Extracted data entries
- - - - -

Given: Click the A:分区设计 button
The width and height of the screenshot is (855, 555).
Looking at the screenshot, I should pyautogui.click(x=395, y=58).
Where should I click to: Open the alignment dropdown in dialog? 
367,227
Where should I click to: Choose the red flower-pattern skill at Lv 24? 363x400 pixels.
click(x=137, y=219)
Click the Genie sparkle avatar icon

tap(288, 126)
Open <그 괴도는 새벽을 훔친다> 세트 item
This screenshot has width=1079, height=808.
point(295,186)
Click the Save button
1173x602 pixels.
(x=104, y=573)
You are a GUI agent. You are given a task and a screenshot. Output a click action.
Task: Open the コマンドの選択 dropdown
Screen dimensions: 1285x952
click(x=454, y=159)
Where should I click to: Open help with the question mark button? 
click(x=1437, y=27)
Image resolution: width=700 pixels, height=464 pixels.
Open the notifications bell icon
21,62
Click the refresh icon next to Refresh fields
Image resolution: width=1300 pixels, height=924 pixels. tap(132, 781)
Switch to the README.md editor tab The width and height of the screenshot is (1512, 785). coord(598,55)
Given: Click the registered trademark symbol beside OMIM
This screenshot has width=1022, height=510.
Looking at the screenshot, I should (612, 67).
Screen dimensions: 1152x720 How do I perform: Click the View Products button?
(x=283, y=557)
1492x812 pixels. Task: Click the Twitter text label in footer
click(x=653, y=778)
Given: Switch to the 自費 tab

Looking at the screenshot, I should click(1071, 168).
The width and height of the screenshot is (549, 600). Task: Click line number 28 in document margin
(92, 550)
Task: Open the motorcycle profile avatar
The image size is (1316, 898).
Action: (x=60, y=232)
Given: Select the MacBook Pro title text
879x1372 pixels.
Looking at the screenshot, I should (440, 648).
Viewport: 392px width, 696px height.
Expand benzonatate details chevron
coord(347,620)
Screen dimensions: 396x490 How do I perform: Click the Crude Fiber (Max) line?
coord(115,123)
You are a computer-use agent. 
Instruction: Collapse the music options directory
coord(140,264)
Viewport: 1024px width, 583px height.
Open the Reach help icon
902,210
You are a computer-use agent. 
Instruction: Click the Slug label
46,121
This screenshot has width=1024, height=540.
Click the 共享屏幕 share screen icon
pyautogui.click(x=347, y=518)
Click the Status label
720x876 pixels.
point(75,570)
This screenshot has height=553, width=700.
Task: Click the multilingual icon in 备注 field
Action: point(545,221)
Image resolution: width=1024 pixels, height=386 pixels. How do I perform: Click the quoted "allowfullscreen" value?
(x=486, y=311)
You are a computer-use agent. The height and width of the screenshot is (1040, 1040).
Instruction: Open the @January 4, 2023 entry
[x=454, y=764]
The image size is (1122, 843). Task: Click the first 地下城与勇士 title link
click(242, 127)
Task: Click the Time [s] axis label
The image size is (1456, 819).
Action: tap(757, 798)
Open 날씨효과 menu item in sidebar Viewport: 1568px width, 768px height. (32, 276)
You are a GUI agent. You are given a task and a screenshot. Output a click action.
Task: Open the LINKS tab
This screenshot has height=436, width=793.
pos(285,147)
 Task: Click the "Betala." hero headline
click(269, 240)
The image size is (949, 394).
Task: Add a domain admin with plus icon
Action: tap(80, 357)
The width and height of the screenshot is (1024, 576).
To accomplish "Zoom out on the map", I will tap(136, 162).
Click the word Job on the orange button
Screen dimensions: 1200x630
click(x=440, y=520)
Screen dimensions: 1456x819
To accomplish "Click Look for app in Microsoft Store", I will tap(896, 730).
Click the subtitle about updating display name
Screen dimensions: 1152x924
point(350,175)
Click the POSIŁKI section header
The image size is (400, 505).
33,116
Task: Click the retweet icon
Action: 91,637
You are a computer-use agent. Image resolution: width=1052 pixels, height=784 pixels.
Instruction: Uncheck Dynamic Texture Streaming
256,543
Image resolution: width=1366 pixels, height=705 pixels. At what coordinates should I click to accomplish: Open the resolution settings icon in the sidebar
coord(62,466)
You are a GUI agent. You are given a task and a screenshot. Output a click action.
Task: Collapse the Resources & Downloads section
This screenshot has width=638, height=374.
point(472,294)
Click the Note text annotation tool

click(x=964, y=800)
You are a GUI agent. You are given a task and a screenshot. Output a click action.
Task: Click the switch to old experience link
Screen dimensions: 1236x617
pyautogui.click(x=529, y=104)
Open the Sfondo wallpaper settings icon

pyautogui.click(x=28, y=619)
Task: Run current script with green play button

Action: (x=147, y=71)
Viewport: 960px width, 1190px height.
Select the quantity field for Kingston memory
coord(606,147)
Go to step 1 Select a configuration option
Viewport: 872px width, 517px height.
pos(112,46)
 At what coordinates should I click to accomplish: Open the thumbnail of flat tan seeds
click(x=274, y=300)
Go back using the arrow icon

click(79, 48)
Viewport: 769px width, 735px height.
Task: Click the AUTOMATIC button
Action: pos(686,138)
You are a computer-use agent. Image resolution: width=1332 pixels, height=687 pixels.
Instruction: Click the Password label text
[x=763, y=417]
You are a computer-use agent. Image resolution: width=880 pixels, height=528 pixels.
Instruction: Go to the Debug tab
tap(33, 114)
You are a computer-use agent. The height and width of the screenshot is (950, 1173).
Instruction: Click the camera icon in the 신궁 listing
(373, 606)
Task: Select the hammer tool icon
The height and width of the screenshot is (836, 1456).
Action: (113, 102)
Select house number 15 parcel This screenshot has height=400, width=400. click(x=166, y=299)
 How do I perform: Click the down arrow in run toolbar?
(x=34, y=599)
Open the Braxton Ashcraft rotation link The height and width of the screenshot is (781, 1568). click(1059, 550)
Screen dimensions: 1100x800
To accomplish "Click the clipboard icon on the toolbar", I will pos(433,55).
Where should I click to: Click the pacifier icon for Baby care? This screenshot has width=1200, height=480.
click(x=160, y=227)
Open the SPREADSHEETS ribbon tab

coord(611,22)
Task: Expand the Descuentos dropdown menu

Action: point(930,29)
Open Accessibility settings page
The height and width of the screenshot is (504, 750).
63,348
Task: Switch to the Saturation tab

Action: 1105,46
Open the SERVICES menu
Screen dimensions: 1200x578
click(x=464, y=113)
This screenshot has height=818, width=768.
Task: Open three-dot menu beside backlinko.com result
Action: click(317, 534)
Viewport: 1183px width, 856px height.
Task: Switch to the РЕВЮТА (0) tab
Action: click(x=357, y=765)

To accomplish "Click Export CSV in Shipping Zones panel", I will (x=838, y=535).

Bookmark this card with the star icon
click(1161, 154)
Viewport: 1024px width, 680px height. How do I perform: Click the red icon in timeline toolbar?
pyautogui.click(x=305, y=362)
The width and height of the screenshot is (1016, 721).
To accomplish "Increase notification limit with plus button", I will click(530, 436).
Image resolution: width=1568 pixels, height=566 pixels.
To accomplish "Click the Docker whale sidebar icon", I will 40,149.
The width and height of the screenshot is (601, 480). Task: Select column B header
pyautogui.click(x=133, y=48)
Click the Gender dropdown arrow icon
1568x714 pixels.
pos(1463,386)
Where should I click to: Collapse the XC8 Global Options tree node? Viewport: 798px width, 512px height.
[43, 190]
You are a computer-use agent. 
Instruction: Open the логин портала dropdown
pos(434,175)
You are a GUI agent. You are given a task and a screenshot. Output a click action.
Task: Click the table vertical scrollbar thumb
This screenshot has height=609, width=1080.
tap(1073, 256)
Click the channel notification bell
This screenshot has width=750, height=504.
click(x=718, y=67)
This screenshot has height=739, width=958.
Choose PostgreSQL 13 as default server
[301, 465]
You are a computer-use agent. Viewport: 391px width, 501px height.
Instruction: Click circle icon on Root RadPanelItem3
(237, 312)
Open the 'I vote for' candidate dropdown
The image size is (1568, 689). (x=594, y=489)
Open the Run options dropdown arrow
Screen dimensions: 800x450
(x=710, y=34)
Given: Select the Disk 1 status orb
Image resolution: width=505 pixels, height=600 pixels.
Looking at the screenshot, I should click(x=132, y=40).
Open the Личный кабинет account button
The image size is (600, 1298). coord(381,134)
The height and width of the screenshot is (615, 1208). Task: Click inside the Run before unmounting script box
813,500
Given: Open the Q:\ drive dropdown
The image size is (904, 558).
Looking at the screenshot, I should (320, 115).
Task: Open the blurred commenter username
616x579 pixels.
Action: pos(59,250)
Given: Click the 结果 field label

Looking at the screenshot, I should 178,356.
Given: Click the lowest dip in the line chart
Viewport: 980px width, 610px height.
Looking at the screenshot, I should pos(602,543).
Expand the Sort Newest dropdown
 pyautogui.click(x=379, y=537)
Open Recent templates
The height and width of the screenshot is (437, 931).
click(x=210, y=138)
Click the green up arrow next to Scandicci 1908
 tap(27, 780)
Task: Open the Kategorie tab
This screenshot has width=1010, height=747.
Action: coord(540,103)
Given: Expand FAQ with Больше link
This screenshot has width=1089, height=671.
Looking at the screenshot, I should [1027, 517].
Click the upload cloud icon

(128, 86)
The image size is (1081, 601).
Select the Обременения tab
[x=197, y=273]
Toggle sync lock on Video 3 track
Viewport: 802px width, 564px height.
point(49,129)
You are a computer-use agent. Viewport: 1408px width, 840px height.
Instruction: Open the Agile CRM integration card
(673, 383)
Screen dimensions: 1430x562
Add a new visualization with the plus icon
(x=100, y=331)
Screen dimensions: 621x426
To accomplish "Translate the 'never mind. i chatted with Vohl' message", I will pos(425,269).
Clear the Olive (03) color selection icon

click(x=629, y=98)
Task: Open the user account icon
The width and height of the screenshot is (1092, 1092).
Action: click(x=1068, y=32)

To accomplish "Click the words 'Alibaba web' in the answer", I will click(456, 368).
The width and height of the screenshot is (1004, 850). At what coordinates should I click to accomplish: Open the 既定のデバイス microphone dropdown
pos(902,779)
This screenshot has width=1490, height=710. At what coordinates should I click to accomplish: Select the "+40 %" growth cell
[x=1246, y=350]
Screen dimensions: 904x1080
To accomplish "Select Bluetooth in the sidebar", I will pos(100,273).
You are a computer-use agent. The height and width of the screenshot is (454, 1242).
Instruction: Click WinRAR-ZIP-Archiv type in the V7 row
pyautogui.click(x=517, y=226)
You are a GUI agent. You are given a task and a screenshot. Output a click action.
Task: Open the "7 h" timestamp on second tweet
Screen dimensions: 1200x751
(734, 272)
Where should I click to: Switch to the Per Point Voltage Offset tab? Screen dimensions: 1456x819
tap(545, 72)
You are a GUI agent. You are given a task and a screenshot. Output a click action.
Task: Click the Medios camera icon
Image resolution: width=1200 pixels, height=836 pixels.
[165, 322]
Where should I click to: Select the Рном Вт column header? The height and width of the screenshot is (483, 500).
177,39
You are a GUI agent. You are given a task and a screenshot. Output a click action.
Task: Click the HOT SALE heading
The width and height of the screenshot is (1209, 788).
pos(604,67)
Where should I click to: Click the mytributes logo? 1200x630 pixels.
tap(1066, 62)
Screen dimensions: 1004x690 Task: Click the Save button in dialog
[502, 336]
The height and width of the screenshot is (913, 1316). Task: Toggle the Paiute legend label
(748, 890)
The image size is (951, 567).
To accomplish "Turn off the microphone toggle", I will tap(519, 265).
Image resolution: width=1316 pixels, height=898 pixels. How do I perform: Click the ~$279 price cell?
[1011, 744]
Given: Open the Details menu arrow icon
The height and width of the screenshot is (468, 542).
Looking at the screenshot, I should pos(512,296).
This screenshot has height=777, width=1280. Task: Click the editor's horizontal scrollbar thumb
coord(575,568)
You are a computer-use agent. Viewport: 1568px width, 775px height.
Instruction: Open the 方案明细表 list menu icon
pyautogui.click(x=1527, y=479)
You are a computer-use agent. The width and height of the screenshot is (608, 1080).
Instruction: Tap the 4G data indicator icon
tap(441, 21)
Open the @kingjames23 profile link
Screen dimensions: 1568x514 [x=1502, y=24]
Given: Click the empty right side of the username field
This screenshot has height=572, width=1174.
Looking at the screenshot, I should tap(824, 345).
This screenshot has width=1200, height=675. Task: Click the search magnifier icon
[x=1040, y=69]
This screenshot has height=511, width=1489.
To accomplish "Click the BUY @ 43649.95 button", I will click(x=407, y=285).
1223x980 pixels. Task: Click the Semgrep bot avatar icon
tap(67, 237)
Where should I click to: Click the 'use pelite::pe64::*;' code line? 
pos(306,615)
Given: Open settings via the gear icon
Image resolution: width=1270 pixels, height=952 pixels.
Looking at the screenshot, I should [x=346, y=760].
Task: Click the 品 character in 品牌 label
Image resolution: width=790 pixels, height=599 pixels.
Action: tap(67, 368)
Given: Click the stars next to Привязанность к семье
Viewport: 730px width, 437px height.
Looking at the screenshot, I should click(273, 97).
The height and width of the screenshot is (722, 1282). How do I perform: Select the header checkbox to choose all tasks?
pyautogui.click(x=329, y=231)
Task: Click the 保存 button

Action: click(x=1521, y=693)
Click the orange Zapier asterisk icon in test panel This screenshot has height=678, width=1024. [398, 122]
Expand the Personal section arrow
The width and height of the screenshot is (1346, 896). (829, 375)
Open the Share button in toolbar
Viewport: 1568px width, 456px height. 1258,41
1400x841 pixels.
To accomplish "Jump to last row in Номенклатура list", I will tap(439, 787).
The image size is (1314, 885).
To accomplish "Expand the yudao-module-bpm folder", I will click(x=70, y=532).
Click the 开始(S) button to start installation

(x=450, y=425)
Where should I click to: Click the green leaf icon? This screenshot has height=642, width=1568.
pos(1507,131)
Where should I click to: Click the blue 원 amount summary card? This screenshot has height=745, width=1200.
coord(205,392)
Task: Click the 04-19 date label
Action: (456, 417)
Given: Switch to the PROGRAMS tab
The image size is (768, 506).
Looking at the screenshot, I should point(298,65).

- - - - -

## Your objective
Your answer should be the exact lines above from the one with "Click the refresh icon next to Refresh fields" through the one with "Given: Click the registered", both included, and nothing besides.

## Solution for this exercise
Click the refresh icon next to Refresh fields
Image resolution: width=1300 pixels, height=924 pixels. tap(132, 781)
Switch to the README.md editor tab The width and height of the screenshot is (1512, 785). coord(598,55)
Given: Click the registered trademark symbol beside OMIM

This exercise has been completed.